Recognizing social workers everywhere, especially those near and dear
“Sitting with people in their darkness, you have to know your own darkness. I hope to always be a social worker in that capacity,” said Ami Gorsky, LCSW.
Gorsky said high school was nothing more than a social scene for her and being a socialite was far more important than her GPA. It wasn’t until she found herself in college, still uncertain of her future, that she decided to take intro to social work, changing her life forever. “From that moment on I was hooked,” referring to her education and becoming a social worker.
After completing her bachelor’s degree, Gorsky said she was still uncertain of what exactly she was going to do as a social worker; she was hired on with a hospice organization as a bereavement counselor. “I often wondered, ‘Why am I counseling people when I haven’t experienced a loss myself?’”

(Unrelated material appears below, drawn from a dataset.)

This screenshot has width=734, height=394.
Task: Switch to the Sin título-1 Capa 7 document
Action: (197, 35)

She was four years in to her job, offering bereavement support to those experiencing grief from a loss, when she was told that the baby she was carrying would not be conducive to life. “Once she was born, there was going to be nothing I could do to save her,” Gorsky recalled the life-shattering words she was told. She delivered Mattison on February 25, 1999. The sweet baby girl Ami delivered lived longer than what was expected; she passed away on March 23rd.
“I was so angry that I had a terminally ill child.” Gorsky said it took her about five years, but then she realized: “God chose me to have a terminally ill child; he chose me to be her mom. I am so humbled. I am honored.”

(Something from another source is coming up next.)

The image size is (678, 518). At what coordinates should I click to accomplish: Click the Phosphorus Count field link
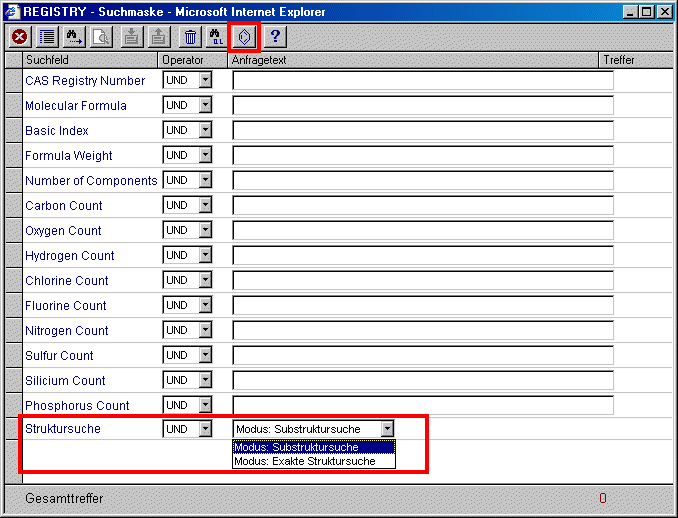[77, 406]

Mattison’s death changed Ami, not only as a person, but as a social worker. “You don’t have to have lost a child to have suffered a loss and deal with grief. It can be death, it can be divorce, bankruptcy, cancer...” She said whatever loss that person is experiencing is a great loss.

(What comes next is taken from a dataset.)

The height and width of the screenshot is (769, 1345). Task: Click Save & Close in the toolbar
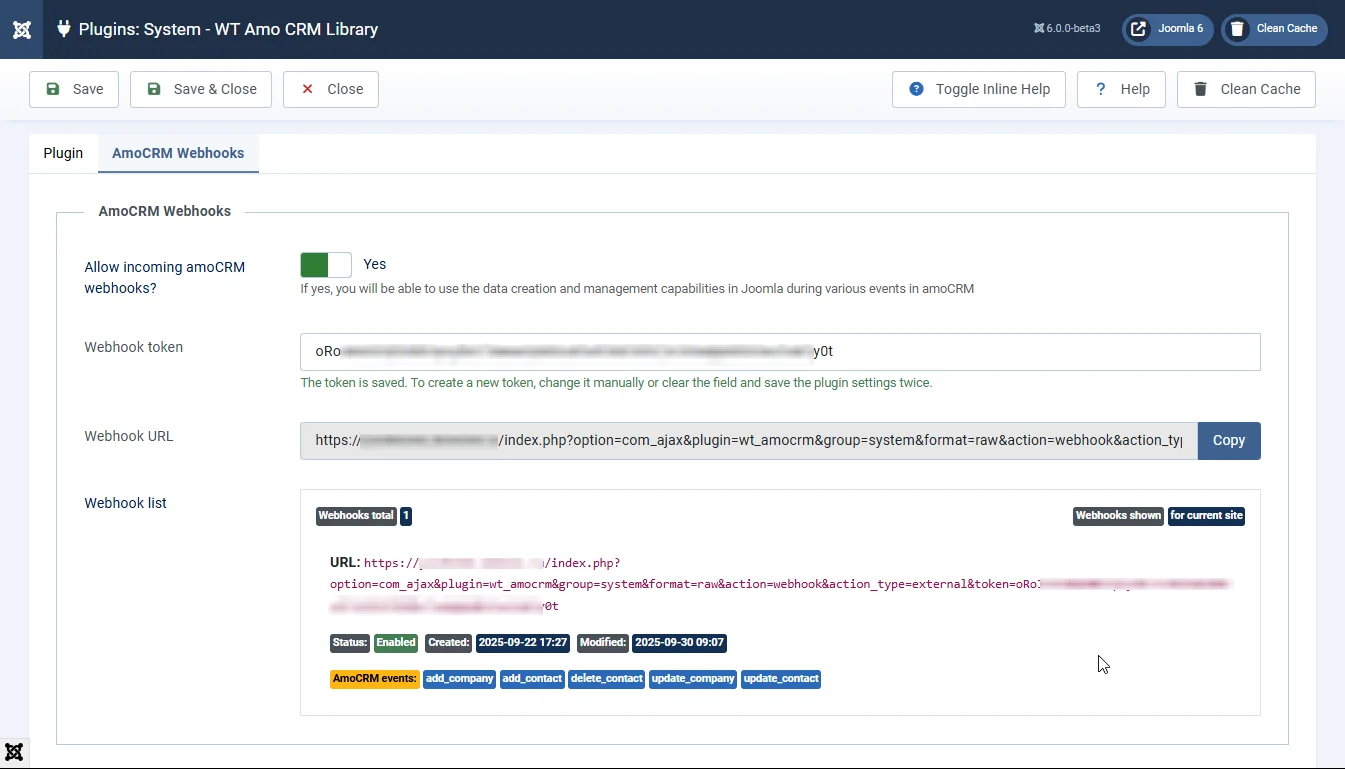[x=201, y=89]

Through the years, Ami got her master’s degree in social work and became licensed. She left bereavement and became a psych liaison at a local hospital. She said it was there that she gained mental health experience. “I see a lot of addiction and mental illness in the ER. This is the worst day of their lives. Many people think they aren’t worth the energy; they are devalued.” She said she treats them the same way that she would if she were offering bereavement support. She lets them know: “I see you,” that they matter, they’re important and she listens. She said if you listen, you will find what is paralyzing a person. “In the hospital I’m there for the crisis; I then have to get them with the right resources.”
Today, while still working PRN as a psych liaison, she is an oncology social worker at a local cancer center. She said the people she offers support to don’t choose to see her, but they need/want emotional support. “Cancer is a loss. You don’t have to die from cancer to experience a loss.”
She offers a support group to her patients, teaching resilient gratitude. “It would be so much easier to complain; instead, find joy in something every day, choose gratitude. Your feelings are your feelings, rather it’s anger, disappointment, sadness...” She said how you choose to deal with it makes all the difference. We are in charge of our own happiness.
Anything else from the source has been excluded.